Silibinin-Conjugated Galactose Dendrimers for Targeted Treatment of Hepatocellular Carcinoma.

Hepatocellular carcinoma (HCC) remains one of the most prevalent and lethal forms of liver cancer, contributing significantly to global cancer-related mortality. Conventional treatments, including surgical resection, liver transplantation, and systemic therapies such as multikinase inhibitors and immune checkpoint inhibitors, often face limitations such as systemic toxicity and drug resistance, emphasizing the urgent need for more effective therapeutic strategies. In this study, we developed a galactose-functionalized dendrimer (Gal24) conjugated with a natural flavonoid, silibinin, (Gal24-Sil), for HCC therapy. In our previous study, we developed a Gal24 dendrimer to target hepatocytes in vivo. Here, we further demonstrated that the conjugation of silibinin to Gal24 dendrimer platform significantly enhanced its solubility and efficacy. In vitro studies demonstrated that Gal24-Sil conjugates significantly improved the anticancer efficacy of silibinin in HepG2 and Hep3B liver cancer cells.

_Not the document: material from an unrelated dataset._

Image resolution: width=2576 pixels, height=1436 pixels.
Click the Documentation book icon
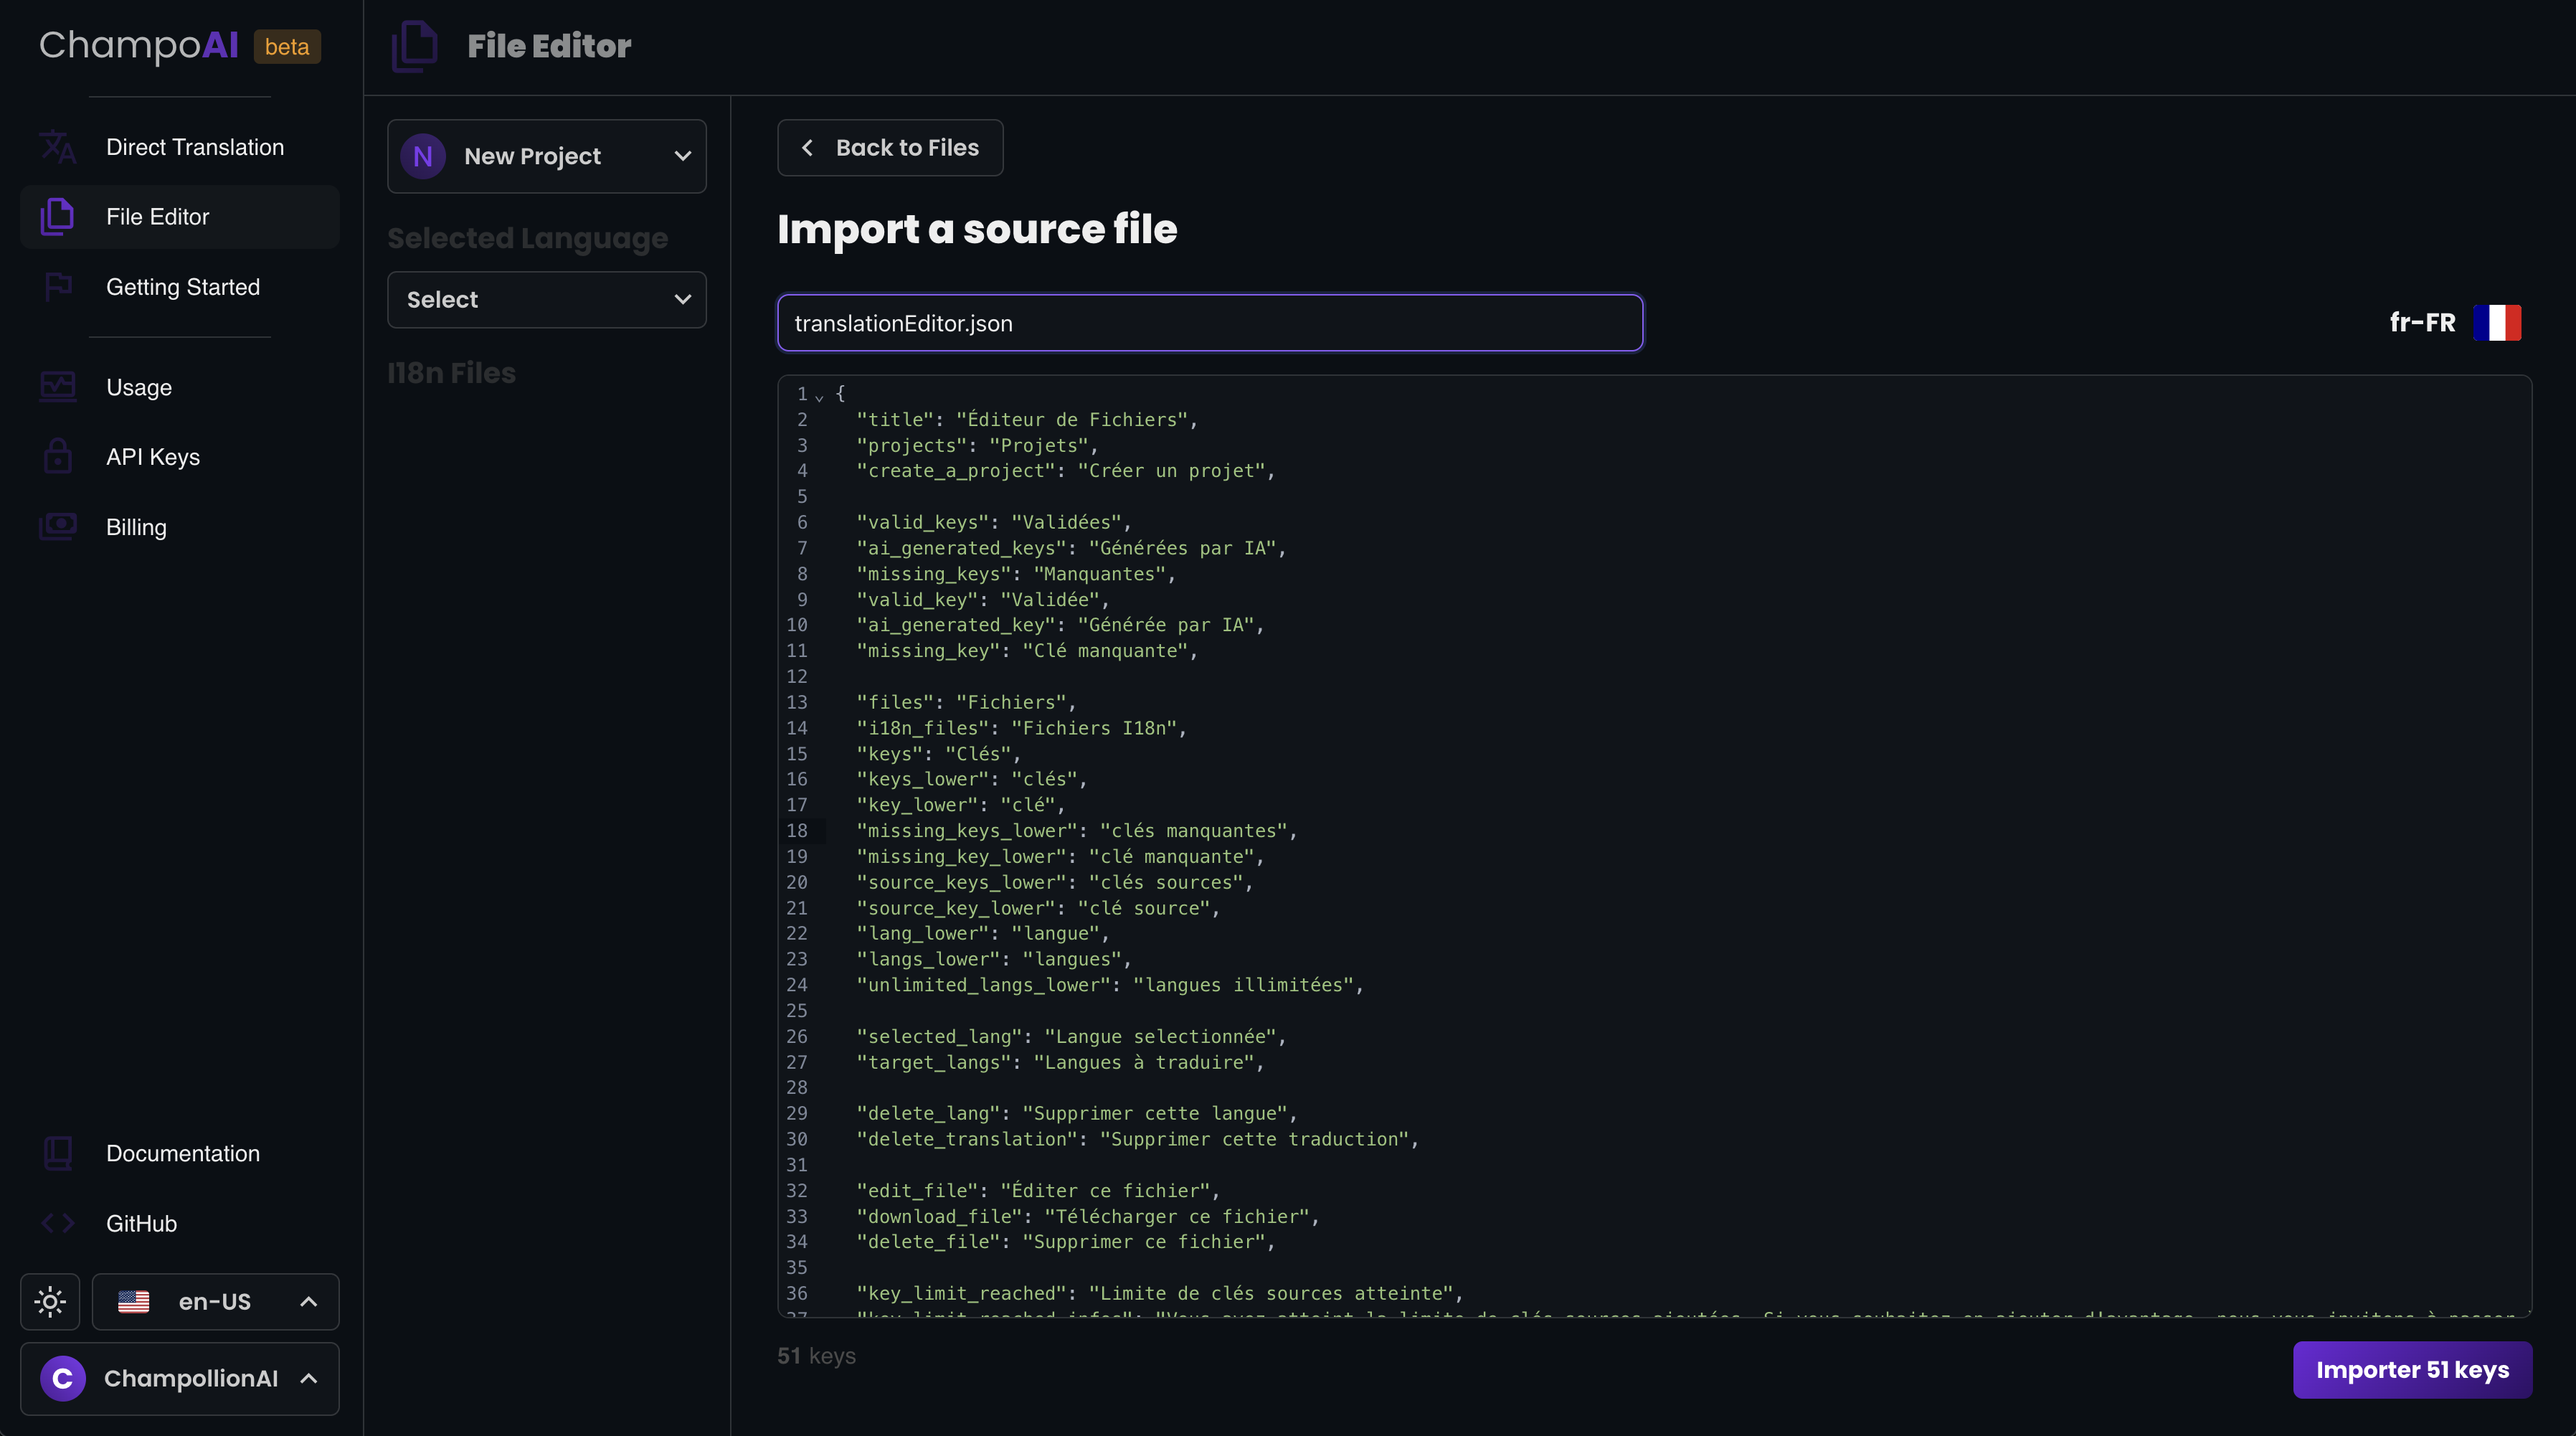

The conjugate induced an inflammatory response and reactive oxygen species (ROS) generation, triggering cellular apoptosis and necrosis. Furthermore, Gal24-Sil effectively reduced cell proliferation by promoting mitochondrial membrane potential (MMP) depolarization and inducing DNA damage. Our findings demonstrate the potential of Gal24-Sil as a promising nanoplatform for HCC therapy, offering enhanced therapeutic efficacy over free Silibinin. This study highlights the broader applicability of the Gal24 dendrimer platform for addressing various liver diseases.